◆ WHAT YOU NEED TO DO: Leaving all pictures aside, write out the records below precisely as given.

[Records from a data collection]
--
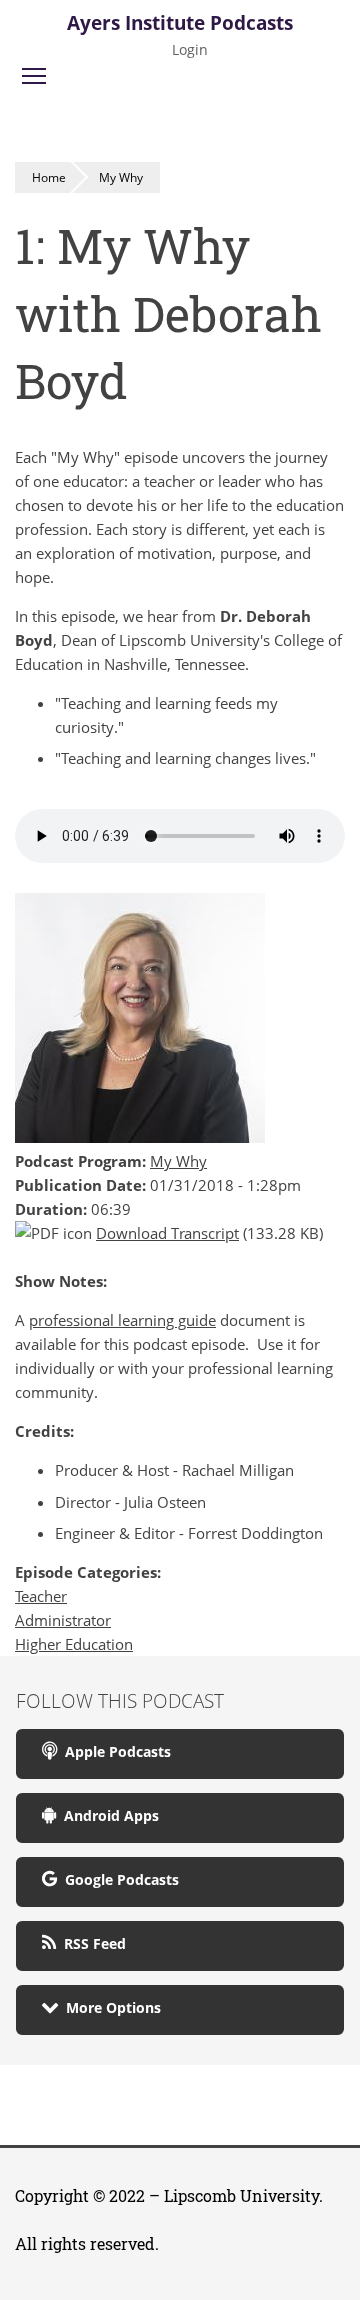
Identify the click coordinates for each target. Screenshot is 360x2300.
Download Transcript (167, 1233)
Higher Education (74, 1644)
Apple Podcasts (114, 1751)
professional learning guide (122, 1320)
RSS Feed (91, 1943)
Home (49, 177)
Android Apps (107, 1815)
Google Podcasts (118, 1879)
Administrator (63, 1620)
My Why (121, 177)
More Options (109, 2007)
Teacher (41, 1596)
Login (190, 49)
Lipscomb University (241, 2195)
--
◆ WRITTEN ANSWER:
Identify the click coordinates for each target. Screenshot is 360x2300.
Download Transcript (167, 1233)
Higher Education (74, 1644)
Apple Podcasts (114, 1751)
professional learning guide (122, 1320)
RSS Feed (91, 1943)
Home (49, 177)
Android Apps (107, 1815)
Google Podcasts (118, 1879)
Administrator (63, 1620)
My Why (121, 177)
More Options (109, 2007)
Teacher (41, 1596)
Login (190, 49)
Lipscomb University (241, 2195)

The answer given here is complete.